===== EXCERPTED RECORDS =====
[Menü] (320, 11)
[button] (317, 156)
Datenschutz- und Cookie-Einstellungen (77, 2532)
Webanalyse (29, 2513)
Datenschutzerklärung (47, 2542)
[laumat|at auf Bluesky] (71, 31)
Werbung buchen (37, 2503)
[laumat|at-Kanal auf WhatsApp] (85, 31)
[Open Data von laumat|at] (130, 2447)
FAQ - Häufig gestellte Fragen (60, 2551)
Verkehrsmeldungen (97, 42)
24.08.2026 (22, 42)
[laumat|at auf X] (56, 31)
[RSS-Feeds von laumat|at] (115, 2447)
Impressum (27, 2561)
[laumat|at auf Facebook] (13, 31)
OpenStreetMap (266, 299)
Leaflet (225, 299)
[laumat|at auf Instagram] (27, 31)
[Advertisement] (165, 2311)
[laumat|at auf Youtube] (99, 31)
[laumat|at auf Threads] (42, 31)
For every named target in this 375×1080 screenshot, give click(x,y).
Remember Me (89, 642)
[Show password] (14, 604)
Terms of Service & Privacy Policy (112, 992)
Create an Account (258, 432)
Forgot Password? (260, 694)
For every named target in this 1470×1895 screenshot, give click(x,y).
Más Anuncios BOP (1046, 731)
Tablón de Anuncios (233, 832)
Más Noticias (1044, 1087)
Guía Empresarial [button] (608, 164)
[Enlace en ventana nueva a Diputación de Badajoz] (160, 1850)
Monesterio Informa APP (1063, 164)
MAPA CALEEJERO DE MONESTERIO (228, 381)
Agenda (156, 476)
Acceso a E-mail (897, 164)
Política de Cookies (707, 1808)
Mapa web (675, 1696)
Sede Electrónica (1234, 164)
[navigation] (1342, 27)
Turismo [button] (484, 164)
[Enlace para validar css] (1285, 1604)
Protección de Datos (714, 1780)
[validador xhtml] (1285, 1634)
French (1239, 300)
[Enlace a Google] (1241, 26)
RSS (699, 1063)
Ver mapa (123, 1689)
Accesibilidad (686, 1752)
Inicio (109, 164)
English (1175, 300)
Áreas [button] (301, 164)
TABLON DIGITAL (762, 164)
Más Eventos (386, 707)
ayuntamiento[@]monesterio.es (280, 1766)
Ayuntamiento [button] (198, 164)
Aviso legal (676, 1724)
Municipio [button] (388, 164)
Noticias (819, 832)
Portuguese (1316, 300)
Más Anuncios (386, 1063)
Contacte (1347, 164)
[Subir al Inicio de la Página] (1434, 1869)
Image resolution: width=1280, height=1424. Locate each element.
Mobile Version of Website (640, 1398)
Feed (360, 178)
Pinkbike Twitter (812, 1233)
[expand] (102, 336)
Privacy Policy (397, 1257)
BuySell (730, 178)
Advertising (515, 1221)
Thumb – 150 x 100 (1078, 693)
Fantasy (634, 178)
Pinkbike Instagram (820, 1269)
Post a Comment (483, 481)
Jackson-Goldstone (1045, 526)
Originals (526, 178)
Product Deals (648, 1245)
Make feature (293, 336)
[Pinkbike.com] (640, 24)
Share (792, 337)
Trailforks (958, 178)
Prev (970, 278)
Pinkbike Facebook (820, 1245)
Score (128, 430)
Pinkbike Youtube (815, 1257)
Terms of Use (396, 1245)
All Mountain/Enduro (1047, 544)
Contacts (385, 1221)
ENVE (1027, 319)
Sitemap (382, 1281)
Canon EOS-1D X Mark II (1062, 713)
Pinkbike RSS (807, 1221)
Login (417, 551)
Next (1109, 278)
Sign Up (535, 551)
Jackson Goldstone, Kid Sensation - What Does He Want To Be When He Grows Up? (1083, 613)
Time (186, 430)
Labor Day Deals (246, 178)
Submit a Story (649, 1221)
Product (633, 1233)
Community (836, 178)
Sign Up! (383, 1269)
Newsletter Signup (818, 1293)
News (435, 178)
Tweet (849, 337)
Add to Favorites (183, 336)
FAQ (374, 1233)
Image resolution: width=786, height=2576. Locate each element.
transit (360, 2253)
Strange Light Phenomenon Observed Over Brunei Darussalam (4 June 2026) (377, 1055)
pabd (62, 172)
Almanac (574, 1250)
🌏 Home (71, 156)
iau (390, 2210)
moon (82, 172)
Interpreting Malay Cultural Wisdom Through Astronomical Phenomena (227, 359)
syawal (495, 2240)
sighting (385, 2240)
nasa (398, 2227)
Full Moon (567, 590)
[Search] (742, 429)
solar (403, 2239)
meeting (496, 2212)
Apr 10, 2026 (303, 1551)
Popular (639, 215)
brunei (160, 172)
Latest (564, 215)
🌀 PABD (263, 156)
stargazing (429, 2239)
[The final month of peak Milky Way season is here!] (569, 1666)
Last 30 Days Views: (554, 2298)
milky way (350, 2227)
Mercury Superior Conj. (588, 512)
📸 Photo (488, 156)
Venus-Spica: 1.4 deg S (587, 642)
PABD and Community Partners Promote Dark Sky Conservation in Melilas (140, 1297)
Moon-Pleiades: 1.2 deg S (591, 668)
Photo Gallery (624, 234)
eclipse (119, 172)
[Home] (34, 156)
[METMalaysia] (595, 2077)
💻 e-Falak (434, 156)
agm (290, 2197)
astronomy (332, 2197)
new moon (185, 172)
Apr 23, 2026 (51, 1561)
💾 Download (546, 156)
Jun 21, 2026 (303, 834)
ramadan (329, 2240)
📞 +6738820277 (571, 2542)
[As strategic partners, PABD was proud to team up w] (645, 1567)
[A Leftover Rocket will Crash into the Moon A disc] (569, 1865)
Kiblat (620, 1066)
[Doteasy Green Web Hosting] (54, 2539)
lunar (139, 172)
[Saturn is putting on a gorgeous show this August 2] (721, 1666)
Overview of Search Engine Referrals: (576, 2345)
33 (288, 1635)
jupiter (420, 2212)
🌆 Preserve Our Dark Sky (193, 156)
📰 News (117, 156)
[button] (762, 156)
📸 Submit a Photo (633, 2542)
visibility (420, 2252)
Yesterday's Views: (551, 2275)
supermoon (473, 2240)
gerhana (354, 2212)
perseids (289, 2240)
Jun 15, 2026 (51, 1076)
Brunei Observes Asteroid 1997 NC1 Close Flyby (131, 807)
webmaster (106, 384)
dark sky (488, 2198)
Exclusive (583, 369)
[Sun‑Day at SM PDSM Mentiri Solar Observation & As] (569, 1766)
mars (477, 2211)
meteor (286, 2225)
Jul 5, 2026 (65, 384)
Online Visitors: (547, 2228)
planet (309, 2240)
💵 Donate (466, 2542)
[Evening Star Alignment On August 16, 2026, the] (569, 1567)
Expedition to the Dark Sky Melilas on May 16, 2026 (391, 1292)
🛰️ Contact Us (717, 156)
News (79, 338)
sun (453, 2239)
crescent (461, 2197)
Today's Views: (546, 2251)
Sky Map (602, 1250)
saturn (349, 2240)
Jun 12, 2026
=====
TASK BRIEF: Copy out only the lines above from the one with "Post a Comment (483, 481)" to the one with "Contacts (385, 1221)", inclusive, exactly as they stand.

WORKED SOLUTION:
Post a Comment (483, 481)
Jackson-Goldstone (1045, 526)
Originals (526, 178)
Product Deals (648, 1245)
Make feature (293, 336)
[Pinkbike.com] (640, 24)
Share (792, 337)
Trailforks (958, 178)
Prev (970, 278)
Pinkbike Facebook (820, 1245)
Score (128, 430)
Pinkbike Youtube (815, 1257)
Terms of Use (396, 1245)
All Mountain/Enduro (1047, 544)
Contacts (385, 1221)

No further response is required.